6/10
Imagine West Side Story minus the music and the dancing...
22 November 2002
John Frankenheimer's The Young Savages unfolds in a Manhattan made fearful by the new phenomenon of brutal gang warfare between the arriving Puerto Ricans and older ethnic groups – Italian and Irish – who live in the same slums and consider them their rightful turf. It starts out with real flair for moviemaking and floats a lot of provocative ideas along the way, but when it's over you wonder what the hell it was all about. It gets progressively weaker, squandering away its most promising themes, and finally grinds to a halt in a long courtroom sequence that, despite the obligatory histrionic outbursts, stays dramatically dead.

In its energetic, dialogue-free opening, three young gang members invade Puerto Rican territory and stab a blind boy to death. They claim self-defense, but it turns out the knife the victim was wielding was a harmonica. The case plays big in the press, and prosecutor Burt Lancaster gets the job of sending the three to the electric chair.

But there are complications. One of the accused is the son of a woman (Shelly Winters) Lancaster used to date; he hails, you see, from these same mean streets and changed his name from Bellini to Bell. And his wife (Dina Merrill), who's what was in that era called a Limousine Liberal, staunchly opposes the death penalty (at least until she's menaced in an elevator by a pair of young hoods).

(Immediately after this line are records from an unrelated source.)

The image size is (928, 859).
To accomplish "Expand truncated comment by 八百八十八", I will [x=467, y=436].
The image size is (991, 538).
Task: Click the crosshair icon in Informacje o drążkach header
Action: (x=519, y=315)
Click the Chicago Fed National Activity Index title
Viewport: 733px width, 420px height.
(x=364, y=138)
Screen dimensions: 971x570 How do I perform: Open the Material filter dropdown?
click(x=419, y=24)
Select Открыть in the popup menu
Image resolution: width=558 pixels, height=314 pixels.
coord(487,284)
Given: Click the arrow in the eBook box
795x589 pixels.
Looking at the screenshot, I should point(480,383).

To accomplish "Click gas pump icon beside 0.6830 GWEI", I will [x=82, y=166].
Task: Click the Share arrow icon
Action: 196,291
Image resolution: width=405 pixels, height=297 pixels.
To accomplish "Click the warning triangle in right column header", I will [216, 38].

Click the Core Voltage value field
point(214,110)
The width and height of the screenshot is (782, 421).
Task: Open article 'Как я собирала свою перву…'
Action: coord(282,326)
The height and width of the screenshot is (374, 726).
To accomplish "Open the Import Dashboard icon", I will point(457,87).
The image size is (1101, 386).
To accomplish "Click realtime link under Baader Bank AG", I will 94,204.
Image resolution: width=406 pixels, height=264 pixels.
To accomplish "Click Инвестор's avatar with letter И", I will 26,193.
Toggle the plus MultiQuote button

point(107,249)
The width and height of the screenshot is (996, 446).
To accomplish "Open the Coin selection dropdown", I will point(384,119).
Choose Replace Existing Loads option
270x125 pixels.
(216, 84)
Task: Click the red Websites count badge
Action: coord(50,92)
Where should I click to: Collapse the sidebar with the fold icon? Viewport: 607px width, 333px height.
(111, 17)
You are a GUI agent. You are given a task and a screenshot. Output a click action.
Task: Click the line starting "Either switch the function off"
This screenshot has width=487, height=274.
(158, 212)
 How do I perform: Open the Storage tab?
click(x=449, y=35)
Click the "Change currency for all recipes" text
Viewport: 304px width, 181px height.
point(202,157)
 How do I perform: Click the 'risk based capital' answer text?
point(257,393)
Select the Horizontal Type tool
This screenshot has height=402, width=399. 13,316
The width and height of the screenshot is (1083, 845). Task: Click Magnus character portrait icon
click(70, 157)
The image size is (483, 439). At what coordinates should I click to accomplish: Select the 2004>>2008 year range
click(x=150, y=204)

As Lancaster delves into the case, he finds discrepancies. Winters' son, it seems, is no racist (or at best not a homicidal one). The victim served as a sort of arms-courier to his sighted brethren, and the star witness for the prosecution, his grieving sister, turns out to be a 16-year old hooker. This is bad news for Lancaster's boss, opportunistic District Attorney Edward Andrews, who wants the case to be his launching pad to the governor's mansion. But Lancaster, visibly suffering the pangs of conscience, decides to pursue The Truth.

It's far from one of his best roles. He gets no chance to unleash the furled energy that was so much a part of his screen presence; and when he's worked over by a gang on a subway car you don't believe it – this is a man who could scatter those punks away with one sweep of his paw. Merrill has her moments but stays confined to what's really a sub-plot, while Winters' saintly part does her in – heavy earnestness, of the sort that would win her Oscars, did her in as an actress, too.

Probably the script can be held to blame for the wishy-washy impression the movie leaves. Characters espouse various positions on the issues involved, but it's never clear whether they're being advanced seriously or being held up to ridicule. Everything is played too safe to be satisfying. And another movie of the same year, with the same setting and the same themes, would totally eclipse The Young Savages, which now seems like West Side Story minus the music and the dancing.